As is his wont — aching knees and all — Williams rolled up his sleeves and went to work. He launched a campaign, “New Dimensions in the Liberal Arts,” aimed at raising $40 million over an unspecified time period. He shook every hand he could reach and rarely turned down an opportunity to speak — all the better to raise the college’s heretofore sleepy profile.

By August 2001 the $40 million mark was within reach. A new campaign was formed — “Campaign for Greensboro College: A Promise to Keep” is divided into two consecutive $30 million drives, the first of which is now in its silent phase. By 2013, the year of the college’s 175th anniversary, fund-raising since Williams’ arrival could approach $100 million.

“Greensboro College has been what you’d call a landlock institution,” he says. “We’ve got 40 acres sitting right here in the historic district with residential all around us, and that’s been somewhat of a hindrance in developing programs and activities.

“Two years ago, we bought an old YMCA that’s a block and a half away. Where student activities had been housed in a 10,000-square-foot building, they’re now in a 74,000-square-foot building. This year, we bought a 30-acre tract a half-mile from here that we’re converting into a sports park. Student housing’s also been an issue for us — we recently bought a motel and converted it into the Inn at Greensboro College, and 110 students are living there. These are the gains we’ve made that we need to consolidate.”

Williams’ competitive itch still must be scratched, whether he’s at work or play. His new knees allow him to take advantage of the racquetball courts on campus — when queried as to how often he plays, he asks a visitor, “do you want to go play now?”

He got into competitive cycling in his 40s, following Jay’s lead via a hand-me-down bike. “It was easy on the knees — the best activity for you because there’s no impact involved,” say Williams, who, while only infrequently riding competitively on weekends, still manages 20-mile excursions after work three or four days a week.

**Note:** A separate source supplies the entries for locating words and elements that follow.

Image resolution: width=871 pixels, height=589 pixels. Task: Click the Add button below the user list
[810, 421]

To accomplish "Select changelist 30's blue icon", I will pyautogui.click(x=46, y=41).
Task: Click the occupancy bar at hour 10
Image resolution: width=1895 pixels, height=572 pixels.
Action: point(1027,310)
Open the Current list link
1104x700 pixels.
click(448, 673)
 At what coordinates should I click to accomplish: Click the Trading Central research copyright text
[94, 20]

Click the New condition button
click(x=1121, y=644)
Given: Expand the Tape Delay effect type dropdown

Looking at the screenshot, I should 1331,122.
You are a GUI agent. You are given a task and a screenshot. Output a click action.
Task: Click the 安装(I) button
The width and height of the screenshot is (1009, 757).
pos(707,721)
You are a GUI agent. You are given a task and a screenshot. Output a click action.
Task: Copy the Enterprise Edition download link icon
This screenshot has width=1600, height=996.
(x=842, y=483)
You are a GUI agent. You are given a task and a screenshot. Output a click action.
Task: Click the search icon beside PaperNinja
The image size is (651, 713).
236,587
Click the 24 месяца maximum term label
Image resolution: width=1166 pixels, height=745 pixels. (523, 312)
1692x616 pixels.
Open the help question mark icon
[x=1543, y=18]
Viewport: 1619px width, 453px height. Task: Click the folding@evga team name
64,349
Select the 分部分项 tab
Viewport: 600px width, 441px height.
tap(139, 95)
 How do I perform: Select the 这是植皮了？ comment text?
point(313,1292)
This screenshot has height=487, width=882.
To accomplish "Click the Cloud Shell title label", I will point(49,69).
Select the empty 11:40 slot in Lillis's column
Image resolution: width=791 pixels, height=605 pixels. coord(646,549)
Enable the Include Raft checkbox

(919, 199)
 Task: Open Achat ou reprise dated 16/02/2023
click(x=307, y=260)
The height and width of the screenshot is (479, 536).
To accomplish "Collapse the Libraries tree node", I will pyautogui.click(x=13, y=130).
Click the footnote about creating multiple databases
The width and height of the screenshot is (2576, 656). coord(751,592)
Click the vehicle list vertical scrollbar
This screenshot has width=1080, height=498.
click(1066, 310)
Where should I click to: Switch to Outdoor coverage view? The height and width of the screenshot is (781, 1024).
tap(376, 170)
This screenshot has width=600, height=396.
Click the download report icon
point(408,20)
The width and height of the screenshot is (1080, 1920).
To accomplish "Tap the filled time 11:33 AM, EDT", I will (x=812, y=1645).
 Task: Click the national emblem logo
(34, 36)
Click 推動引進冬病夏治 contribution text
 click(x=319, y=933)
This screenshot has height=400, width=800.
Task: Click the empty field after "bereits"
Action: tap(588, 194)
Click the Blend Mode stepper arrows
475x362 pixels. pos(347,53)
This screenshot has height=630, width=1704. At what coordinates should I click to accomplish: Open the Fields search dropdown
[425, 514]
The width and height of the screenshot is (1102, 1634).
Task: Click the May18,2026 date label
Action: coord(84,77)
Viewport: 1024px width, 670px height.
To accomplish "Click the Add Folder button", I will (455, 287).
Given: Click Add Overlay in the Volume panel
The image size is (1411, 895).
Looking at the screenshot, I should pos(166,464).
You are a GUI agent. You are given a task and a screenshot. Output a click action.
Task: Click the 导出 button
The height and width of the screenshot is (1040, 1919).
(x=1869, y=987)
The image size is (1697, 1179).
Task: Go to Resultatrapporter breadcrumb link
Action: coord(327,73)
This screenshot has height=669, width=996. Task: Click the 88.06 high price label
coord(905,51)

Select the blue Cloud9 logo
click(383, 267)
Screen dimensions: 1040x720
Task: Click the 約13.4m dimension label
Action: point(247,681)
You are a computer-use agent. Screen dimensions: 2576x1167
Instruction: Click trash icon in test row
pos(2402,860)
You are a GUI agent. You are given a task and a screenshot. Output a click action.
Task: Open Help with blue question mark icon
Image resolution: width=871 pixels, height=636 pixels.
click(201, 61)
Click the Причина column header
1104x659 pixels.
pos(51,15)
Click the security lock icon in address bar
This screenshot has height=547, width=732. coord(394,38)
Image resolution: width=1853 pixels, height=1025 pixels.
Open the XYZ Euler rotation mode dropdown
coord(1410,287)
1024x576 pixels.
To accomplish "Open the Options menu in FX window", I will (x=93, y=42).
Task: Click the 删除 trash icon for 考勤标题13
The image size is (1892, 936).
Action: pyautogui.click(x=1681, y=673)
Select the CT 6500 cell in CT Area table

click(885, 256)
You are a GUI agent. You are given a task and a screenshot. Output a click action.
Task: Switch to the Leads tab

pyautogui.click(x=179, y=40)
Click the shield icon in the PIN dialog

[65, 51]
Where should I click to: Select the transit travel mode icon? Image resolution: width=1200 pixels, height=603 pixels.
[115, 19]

Then there’s the occasional round of golf and the social and business opportunities it brings.

Fall Saturdays are reserved for Wake Forest football games, where he inherited four season tickets from his father when he passed away. Jay, also a Wake graduate, doesn’t buy season tickets — “I’m content to mooch off my dad,” he says.

When Greensboro College doesn’t have a home basketball game and Wake Forest does, Williams can be found at Joel Coliseum, displaying the same fervor and intensity he brought to the football field just a few miles away more than 40 years ago.

It’s that passion that doesn’t allow him to listen to Demon Deacon basketball games on radio or watch on TV. “I might have it on and I’ll check the score when I walk past, but I will not sit and watch or listen to them,” he says. “I can be very objective watching other teams play, but my objectivity goes away when Wake Forest plays. I have promised Judith that I am not going to have my heart attack watching sports, that I’ll have mine playing sports.”

An ordained minister who enjoys working Sundays from time to time — he’ll substitute preach at Rumple Presbyterian Church in Blowing Rock, where he and Judith maintain a summer home, this month — Williams thinks often about a church ministry in the future.

“When I was younger, I don’t think I had the patience for that assignment, and I’ve admired those who do,” he says. “I have never allowed myself to forget that I did have a sense of calling at one time that said to me there’s a special work that God wants me to perform. I’m still open to that at any time.”